- [PASSAGE]
= = =
Randy Quaid was in the western US, we shake a lot out here, it’s earthquake country. Back East there aren’t as many earthquakes and people are more serious, so the ground didn’t shake, they just panicked more.

ragingloli's avatar

Because, Roland Emmerich. Hack-fraud-conman extraordinaire.

ucme's avatar

You’re wrong, in the scene where Will Smith is in bed with his girlfriend, they’re woken by what they think is an earthquake. Turns out to be one of the big arse spaceships, not the only scene then.
As to why the ground shakes, same with low flying passenger jets.

Pachy's avatar

Best to reply on suspension of disbelief when watching a Hollywood sci-fi blockbster else you’ll make yourself nuts. “Consistency and verisimilitude” really aren’t their strong suits.

The shaking in one place but not another was your biggest problem with that stinker. LOL!

elbanditoroso's avatar

@Pachyderm_In_The_Room – oh, there were all sorts of other issues, but I will guiltily admit that I enjoy watching the film, errors and all.

zenvelo's avatar

@ucme Will Smith was in Southern California, definitely earthquake zone, so consistent with what I said about Randy Quaid.

ucme's avatar

@zenvelo I was referring to the op’s claim of it happening in just that one scene.

filmfann's avatar

It could have been anchoring stabilizers from the space ships, or people leaving the theater.

Sunny2's avatar

Sounds like a good one not to see. Maybe we should set up a weekly review of new movies out.

zenvelo's avatar

@Sunny2 It came out in 1996.
= = =
In the forum thread above, what year is the film said to have come out?
= = =
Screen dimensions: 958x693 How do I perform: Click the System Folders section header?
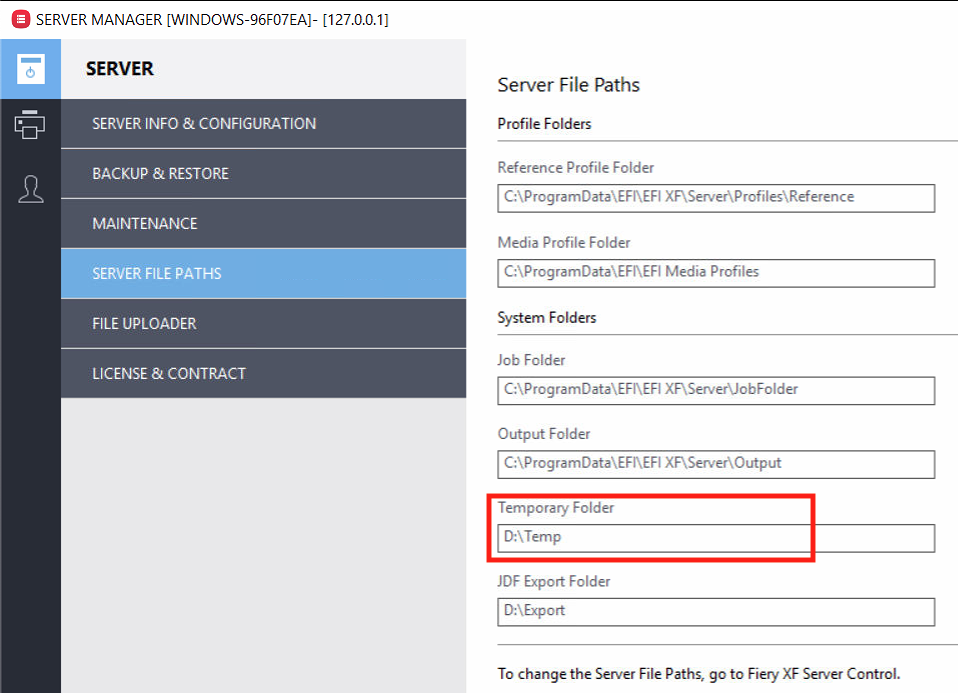click(x=547, y=317)
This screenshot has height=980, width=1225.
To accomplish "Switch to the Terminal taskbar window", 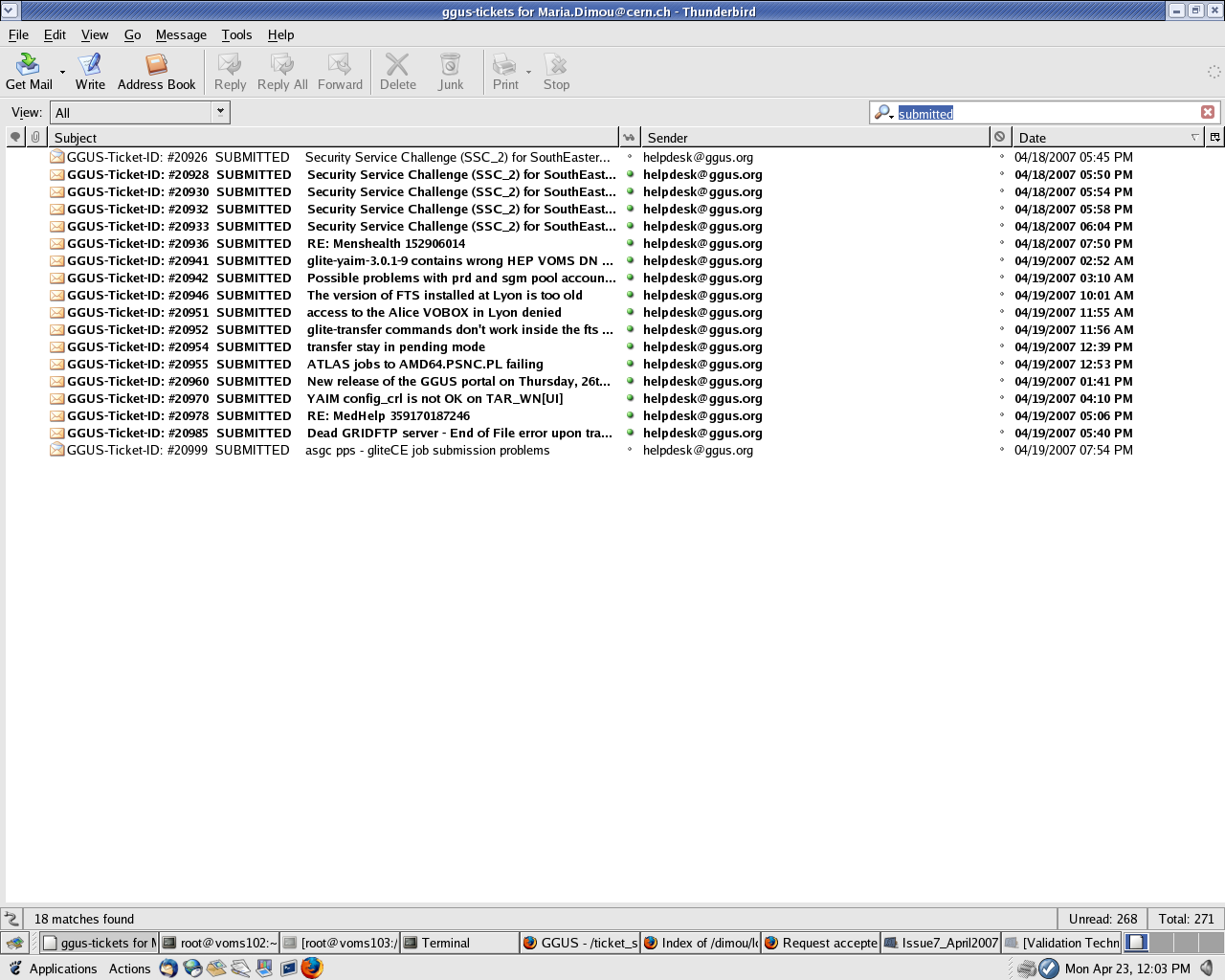I will click(x=459, y=943).
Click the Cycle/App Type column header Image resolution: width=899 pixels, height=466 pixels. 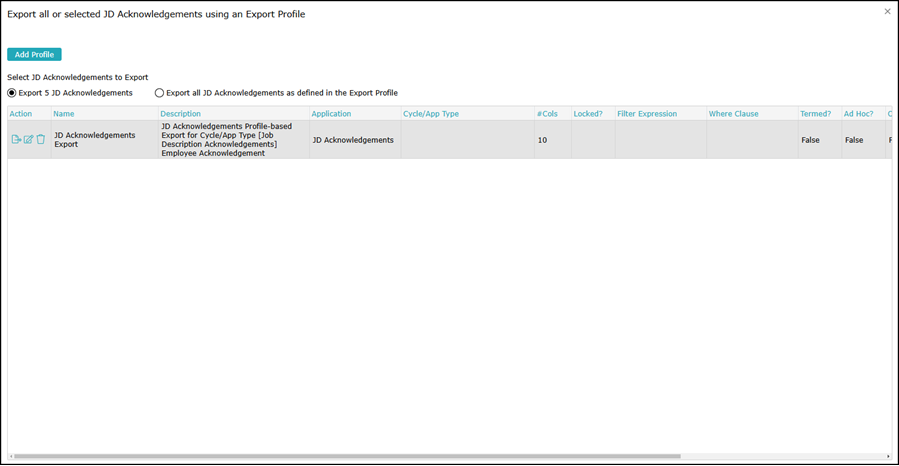pyautogui.click(x=431, y=114)
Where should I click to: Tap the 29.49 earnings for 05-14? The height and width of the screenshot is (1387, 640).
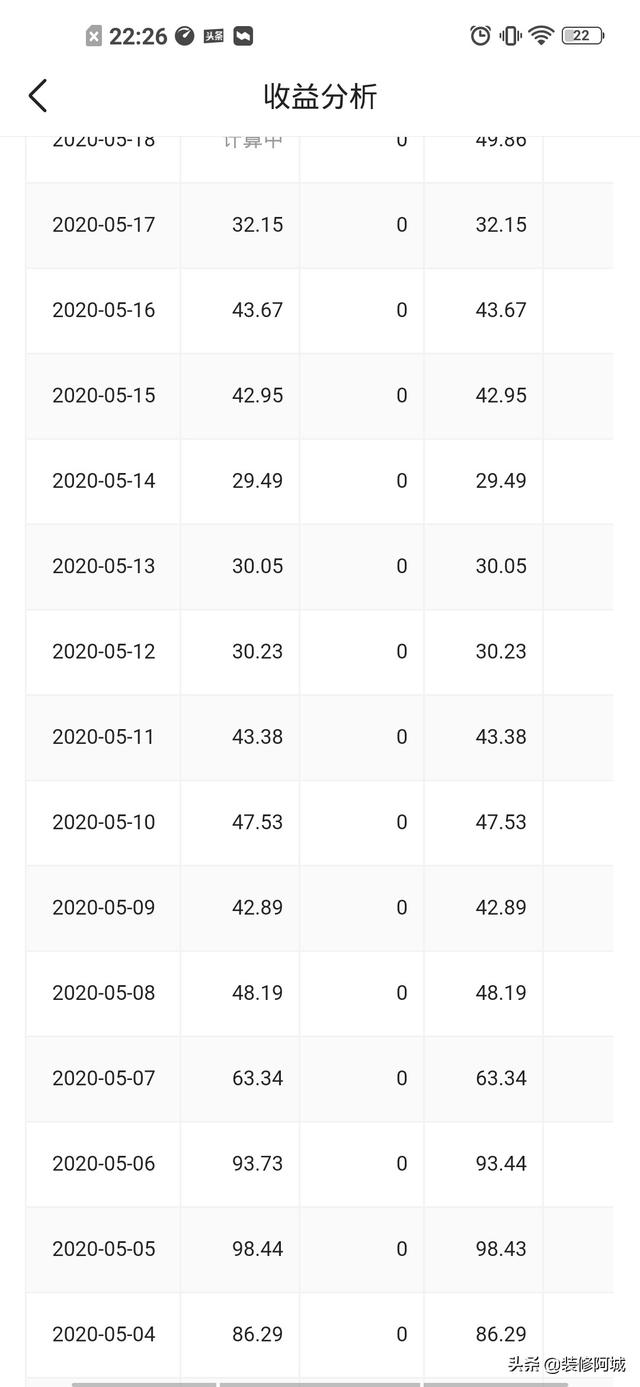coord(257,481)
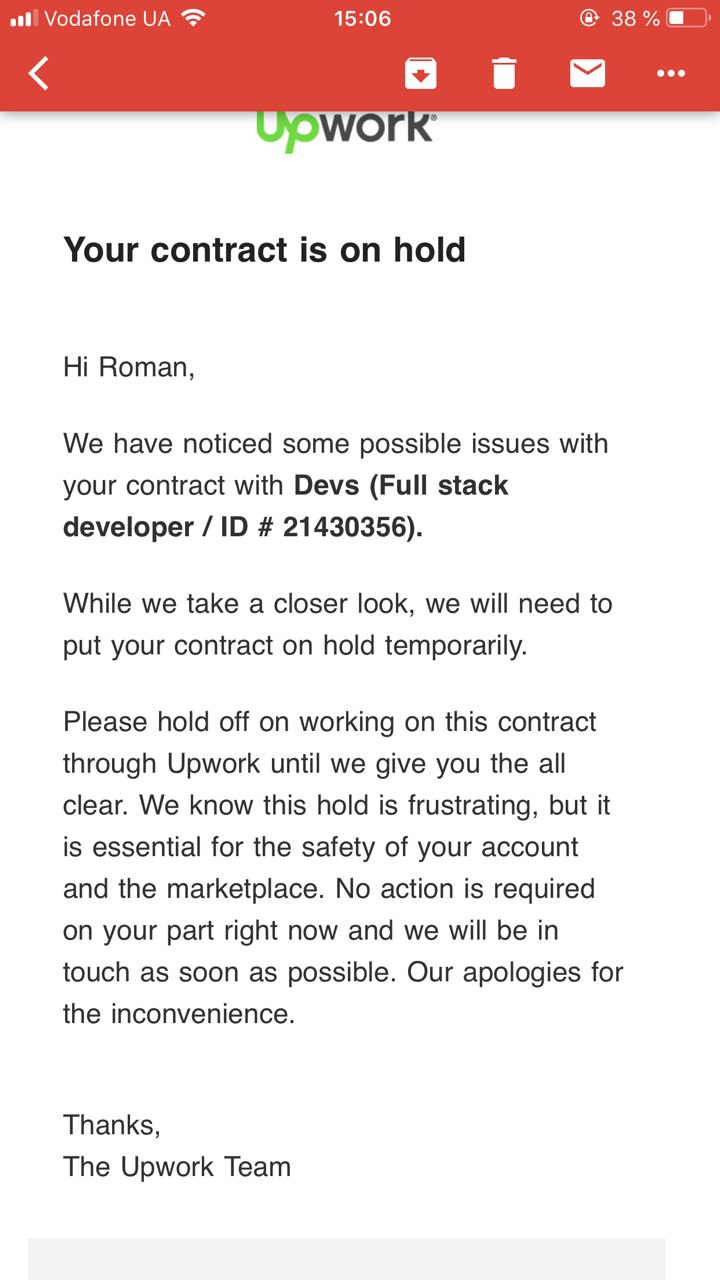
= = =
- [WRITTEN SOLUTION] 1996